The term “expansive soil” may sound self-explanatory, but there is more to it than just soil that expands when rained on. You may have heard the terms “expansive clay” or “heavable soil,” which are two of the several names given to soil containing clay minerals. These minerals include chlorite, bentonite, and vermiculite. These minerals plus many others have the potential to expand. It is because of expansive soil that you should have the soil tested before constructing a home on the property so you can take its composition into account.

Geography

Areas of the United States that have high expansion probability include central and northern Montana; North and South Dakota; parts of Nebraska, Colorado, and Wyoming; parts of Texas, Louisiana, and Mississippi; and western Tennessee. There are other clay soils throughout the U.S., but these areas have high concentrations of clay minerals and a very high expansion ability.

How Expansion Happens

Like a dry sponge when moistened, clay minerals expand when they absorb water — and some minerals can absorb a lot. If the soil around your home remains a consistent moisture level, such as by watering it, this isn’t a big deal. But most people don’t water their dirt, and even if they wanted to, many areas with expansive soil are dry, so water allowances are limited.
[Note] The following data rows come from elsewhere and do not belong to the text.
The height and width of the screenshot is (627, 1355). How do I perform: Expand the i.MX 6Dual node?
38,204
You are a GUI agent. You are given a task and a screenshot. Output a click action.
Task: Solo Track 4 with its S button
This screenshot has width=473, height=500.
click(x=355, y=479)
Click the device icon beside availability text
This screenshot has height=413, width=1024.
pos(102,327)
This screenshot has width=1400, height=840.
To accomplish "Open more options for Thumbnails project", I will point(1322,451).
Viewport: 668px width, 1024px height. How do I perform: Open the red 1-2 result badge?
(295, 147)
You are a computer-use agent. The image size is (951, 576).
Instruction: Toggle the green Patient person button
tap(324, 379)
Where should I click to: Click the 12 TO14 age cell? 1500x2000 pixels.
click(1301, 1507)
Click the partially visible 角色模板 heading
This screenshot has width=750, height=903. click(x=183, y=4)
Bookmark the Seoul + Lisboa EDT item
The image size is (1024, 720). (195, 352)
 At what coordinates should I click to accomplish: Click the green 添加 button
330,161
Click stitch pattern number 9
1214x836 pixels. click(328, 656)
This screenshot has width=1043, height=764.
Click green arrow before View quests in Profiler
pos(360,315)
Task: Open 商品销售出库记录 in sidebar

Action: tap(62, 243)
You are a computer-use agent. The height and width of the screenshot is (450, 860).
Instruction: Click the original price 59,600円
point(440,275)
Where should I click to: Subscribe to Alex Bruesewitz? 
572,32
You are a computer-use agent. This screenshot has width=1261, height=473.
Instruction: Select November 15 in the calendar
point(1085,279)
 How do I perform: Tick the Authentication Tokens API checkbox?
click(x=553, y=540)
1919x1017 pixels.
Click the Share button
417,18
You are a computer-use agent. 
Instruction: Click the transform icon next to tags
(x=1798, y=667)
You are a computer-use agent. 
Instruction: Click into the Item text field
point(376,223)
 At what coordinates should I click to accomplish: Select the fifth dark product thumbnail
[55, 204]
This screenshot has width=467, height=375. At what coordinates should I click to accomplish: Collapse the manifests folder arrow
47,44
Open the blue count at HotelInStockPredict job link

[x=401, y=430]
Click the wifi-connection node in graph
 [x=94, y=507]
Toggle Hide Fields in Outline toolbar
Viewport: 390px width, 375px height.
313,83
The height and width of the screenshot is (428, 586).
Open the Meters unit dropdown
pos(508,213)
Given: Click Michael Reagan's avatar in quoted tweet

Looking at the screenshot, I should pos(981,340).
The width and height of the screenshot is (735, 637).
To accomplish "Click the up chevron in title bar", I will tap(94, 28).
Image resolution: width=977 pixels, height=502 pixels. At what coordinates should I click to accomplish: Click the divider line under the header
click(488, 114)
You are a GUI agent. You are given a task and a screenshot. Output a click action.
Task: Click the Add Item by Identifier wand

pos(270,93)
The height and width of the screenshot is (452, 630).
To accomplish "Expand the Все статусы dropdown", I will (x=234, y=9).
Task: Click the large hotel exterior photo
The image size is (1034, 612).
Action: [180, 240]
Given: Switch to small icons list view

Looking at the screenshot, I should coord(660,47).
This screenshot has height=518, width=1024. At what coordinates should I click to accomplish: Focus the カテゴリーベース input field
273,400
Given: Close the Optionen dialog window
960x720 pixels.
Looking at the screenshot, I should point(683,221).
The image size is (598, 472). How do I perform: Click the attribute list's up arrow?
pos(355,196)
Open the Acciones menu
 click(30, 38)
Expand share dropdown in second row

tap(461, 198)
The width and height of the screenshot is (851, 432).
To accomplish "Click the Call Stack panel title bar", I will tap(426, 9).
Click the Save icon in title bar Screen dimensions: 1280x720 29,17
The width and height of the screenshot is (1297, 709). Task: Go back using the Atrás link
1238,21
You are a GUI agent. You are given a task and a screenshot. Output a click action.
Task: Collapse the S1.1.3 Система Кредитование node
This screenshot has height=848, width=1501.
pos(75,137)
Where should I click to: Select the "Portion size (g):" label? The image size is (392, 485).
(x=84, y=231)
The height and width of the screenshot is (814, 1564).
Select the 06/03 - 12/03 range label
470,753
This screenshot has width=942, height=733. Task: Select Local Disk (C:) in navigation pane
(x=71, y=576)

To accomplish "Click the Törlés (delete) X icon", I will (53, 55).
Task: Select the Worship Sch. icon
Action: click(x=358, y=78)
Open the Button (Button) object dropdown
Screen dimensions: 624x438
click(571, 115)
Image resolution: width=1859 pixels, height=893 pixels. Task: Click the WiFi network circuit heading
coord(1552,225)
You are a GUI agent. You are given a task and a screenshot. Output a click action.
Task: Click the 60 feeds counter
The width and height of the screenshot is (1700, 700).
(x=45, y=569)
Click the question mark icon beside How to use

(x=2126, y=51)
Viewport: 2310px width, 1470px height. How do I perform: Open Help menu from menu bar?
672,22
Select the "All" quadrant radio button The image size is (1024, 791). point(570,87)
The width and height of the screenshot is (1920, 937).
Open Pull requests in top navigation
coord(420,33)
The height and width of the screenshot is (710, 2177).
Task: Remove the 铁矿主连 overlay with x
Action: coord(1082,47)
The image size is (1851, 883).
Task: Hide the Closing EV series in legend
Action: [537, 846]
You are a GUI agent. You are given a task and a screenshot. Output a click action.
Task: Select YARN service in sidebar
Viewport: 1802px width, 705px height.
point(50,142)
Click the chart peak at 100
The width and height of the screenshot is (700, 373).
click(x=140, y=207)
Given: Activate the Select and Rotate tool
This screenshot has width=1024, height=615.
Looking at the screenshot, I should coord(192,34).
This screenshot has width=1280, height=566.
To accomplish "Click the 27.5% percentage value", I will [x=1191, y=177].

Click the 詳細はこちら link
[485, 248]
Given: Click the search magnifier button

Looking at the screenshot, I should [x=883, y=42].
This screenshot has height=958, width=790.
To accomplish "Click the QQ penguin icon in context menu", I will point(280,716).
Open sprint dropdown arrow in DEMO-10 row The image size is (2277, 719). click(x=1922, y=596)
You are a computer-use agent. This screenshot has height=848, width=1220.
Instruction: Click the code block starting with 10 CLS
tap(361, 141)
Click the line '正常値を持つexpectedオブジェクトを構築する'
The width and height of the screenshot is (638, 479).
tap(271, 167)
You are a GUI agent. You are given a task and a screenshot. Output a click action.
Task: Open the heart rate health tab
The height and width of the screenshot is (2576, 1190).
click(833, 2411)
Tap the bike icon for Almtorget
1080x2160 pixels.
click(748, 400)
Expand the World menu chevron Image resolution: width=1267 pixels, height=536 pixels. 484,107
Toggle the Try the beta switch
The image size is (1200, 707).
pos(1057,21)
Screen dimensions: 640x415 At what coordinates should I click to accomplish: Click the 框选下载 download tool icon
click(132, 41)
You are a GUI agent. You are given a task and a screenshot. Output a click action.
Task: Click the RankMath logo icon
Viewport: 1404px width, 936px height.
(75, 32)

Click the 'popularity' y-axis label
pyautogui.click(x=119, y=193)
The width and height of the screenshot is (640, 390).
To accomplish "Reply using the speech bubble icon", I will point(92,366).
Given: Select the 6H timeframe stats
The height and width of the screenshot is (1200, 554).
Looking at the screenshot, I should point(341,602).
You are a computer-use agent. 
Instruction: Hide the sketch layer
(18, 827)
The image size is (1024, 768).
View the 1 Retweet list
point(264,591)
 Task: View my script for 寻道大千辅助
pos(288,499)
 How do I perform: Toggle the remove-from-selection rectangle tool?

How Expansive Soil Affects Your Home

Both the expansion and the retraction of drying clay can affect a home’s foundation. When the soil swells from water, that pressure presses against the concrete, which may result in cracks and foundation shifting, among other things. When the clay dries out, it shrinks, which may reduce support for your home. Deep cracks can form in expansive soil, allowing water to run freely around the foundation.

How to Combat Expansive Soil

You can take some measures to mitigate water damage if there are no foundation or basement issues. If it’s feasible, water the soil year-round so it doesn’t go through drastic swelling and shrinking patterns. Make sure your yard from the foundation outward is graded; this means it should slope at a downward angle. Sloping keeps the water moving away from the house instead of pooling next to the foundation.

Install gutters along the back and front edges of the roof. Downspout extensions should angle away from the building and be at least 4 feet long. Keep gutters clean so they can do their jobs. Do not plant trees close to the foundation, and consider root barriers.

Repairs

Depending on the damage, repairs can range from filling hairline cracks with concrete epoxy to installing steel beams to support the foundation under the expansive soil. Basement and foundation specialists also can install a drainage system appropriate for your home and soil conditions.

Invasive repairs such as installing helical piers (steel beams) can cost a lot of money, so make sure you get more than one estimate from a company specializing in basements and foundations.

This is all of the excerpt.